My background is med/surg/telemetry, not post partum. I worked post partum a few times, but would prefer NOT to palpate a fundus and determine if it is boggy or not since I have been med/surg/tele for 15 years. I don't mind new experiences but I would PREFER my patients be confident in their nurse rather than have ME take take of them when I am not comfortable. ;) I will talk to my supervisor about the orientation process. My friend who talked me into going to work at this LTAC basically said the same as you did, TakeOne... that they are not as hard to handle as you would think. I guess it IS fear of the unknown... She said the R.T. has your back really well in the LTAC and that there would be another experienced person RIGHT THERE next to me and that I didn't have to take care of a person I wasn't comfortable with... she said that like 3 times in her email to me moments ago. So... I feel better about it, overall. Mainly, it was liability AND the worry of (ahem!) KILLING someone . :(

I think you should explore it a little more before you freak out.

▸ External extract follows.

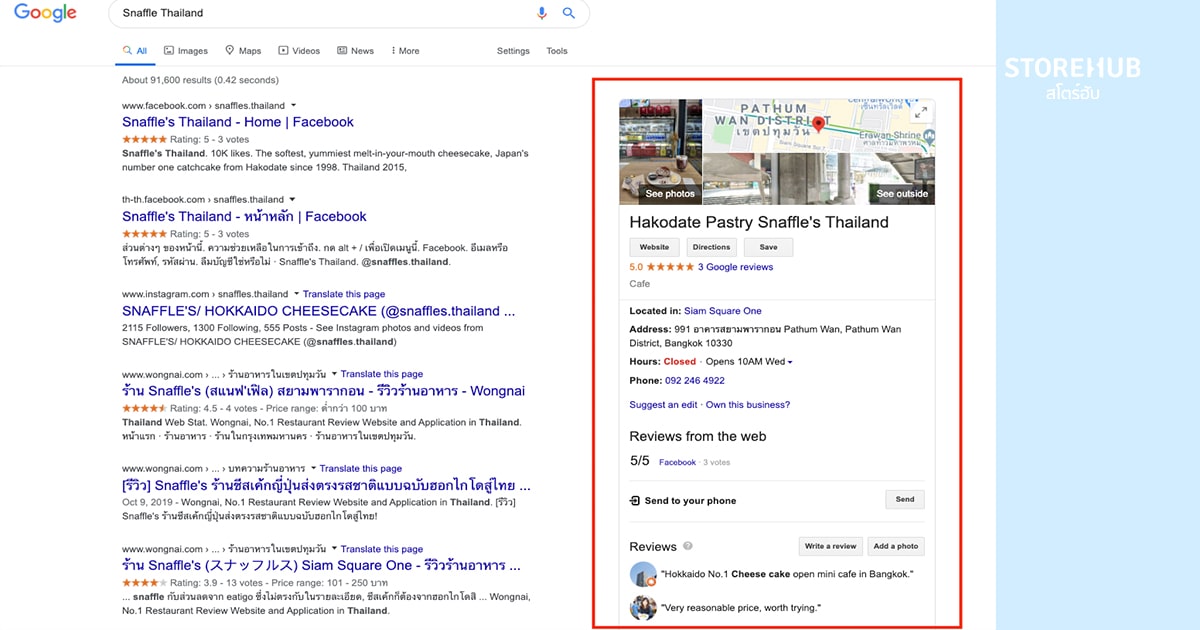
Task: Open the More search categories dropdown
Action: (x=404, y=50)
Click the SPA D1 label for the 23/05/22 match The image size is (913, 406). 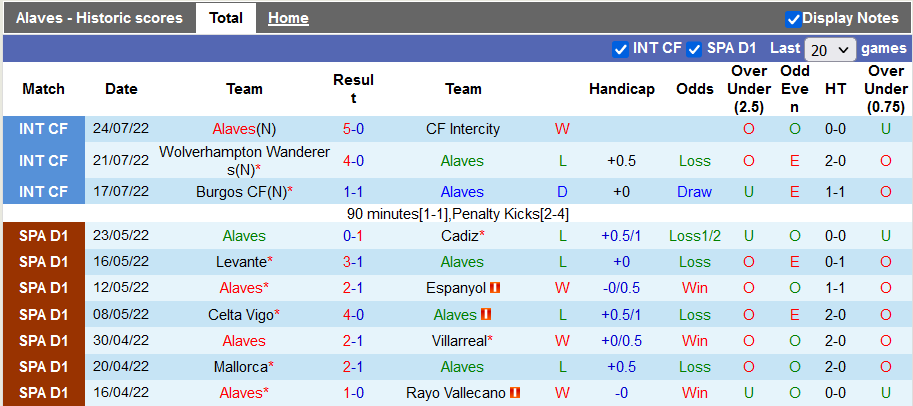click(x=43, y=236)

I occasionally float to ICU. I've never been oriented there, I'm a med/surg nurse. I've had a vent patient ONCE. There was an RT dedicated to the ICU, so she was there all the time, managing the vent. The charge nurse made sure I was oriented to the meds/titrations, etc, and was right there, available all the time for questions and help. Most of the time I float, they give me the least complex, most stable pts, and they always make sure I'm comfortable. I don't feel unsafe floating there at all.

Before you start reporting people or facilities to the BON or refusing assignments, definitely get all the info first.

try to embrace the challenge and learn something new

I don't think this person realizes how dangerous this could be, you don't just "learn" icu while you have a crashing patient, the drugs, drips, procedures and even certain scopes of nursing practice are very different and doing so would put these patients, as well as nurses license in extreme risk

The whole worry about titrating drips and adjustings vents is for an entirely different kind of ICU. It sounds like the place you'll be going has people on vents that are the level of acuity that sometimes even get sent HOME on them, and not always with 24 hour nursing care. Family members have to be familiar and know how to do this stuff. If a family member can handle it, you can handle it.

It's fear of the unknown. We have floors that won't take a patient with a trach. I love trachs, they make it really obvious I've got an airway, and if I lose that one, I've got another two taped to the end of the bed ready to be popped into place. But I used to be really scared of them. "A trach? Nursing school made it sound so hard. When do I use saline and when do I use H2O2 and when do I use the pipe cleaner??? Ahhh!!!"

I've got to say, Brandon's right. Think of it as an opportunity. Expand your repertoire of skills! Everyone that's learned to do something at one point didn't know how to do it. Things are less intimidating if you just look at it as a challenge instead of a "OH NOS! THEY'RE GONNA TAKE MY LICENSE AWAY IF I LOOK AT THE PATIENT WRONG!!" We're nurses. We can rig together any kind of cockamamey thingamajig to make anything work. Is there really a piece of equipment or drug they could put in front of us that we couldn't learn?

We CAN rig, we most certainly CAN learn, we ALWAYS made do. But we shouldn't have to unless we're on a battlefield or at a crash scene. In a "civilized", every day kind of setting, we should have orderly orientation and education procedures, proper and sufficient supplies, mentors, helpers, and all that. We should not be hit by a secretary trying to shock us so we'll quit so her 3rd cousin's neighbor's fiance can have the job we just got hired for. You see? It's one thing to be open to learning. It's another to be just plain victimized.